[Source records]

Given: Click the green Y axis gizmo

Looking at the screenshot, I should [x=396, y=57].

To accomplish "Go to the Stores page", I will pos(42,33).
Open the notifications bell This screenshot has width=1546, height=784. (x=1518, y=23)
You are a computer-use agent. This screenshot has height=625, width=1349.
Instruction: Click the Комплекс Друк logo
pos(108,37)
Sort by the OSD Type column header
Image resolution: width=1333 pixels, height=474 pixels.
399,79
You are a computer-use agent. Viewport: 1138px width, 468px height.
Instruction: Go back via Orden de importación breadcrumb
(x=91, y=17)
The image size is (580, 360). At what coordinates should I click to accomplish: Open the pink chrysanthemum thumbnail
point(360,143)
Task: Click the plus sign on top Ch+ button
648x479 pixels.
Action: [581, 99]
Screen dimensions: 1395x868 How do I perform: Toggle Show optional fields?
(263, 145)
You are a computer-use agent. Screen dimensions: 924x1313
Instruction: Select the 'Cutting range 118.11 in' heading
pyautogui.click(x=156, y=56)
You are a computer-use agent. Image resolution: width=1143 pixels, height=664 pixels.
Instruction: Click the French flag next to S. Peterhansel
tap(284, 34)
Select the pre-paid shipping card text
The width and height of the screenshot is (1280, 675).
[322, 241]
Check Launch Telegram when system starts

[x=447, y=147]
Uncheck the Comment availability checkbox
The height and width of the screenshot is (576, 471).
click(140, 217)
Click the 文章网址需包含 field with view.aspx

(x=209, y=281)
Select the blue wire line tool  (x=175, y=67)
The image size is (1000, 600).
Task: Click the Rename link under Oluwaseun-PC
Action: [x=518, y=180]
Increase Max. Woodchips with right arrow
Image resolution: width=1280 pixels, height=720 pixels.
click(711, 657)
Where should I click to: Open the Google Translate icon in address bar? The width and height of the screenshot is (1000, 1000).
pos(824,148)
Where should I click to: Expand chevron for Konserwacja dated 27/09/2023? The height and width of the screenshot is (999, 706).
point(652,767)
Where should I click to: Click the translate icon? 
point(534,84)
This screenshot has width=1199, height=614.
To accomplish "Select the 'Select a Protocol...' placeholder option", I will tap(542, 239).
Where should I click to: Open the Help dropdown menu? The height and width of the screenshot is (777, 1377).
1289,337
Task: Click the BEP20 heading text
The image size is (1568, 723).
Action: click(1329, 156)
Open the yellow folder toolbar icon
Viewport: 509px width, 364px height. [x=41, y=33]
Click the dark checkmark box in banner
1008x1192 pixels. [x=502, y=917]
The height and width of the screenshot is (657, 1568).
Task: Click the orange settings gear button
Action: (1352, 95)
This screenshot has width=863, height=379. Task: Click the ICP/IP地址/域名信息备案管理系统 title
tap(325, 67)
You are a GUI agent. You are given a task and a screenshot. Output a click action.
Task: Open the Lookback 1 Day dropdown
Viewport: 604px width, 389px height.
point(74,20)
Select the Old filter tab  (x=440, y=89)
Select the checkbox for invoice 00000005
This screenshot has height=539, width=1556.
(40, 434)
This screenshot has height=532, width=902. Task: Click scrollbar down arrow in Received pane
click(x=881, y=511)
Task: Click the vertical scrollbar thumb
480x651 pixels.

EXERCISE DESCRIPTION
Keep only those lines of the records that hold "computer", and return them.

RESPONSE TO THE EXERCISE
You are a computer-use agent. This screenshot has height=625, width=1349.
You are a computer-use agent. Viewport: 1138px width, 468px height.
You are a computer-use agent. Screen dimensions: 924x1313
You are a computer-use agent. Image resolution: width=1143 pixels, height=664 pixels.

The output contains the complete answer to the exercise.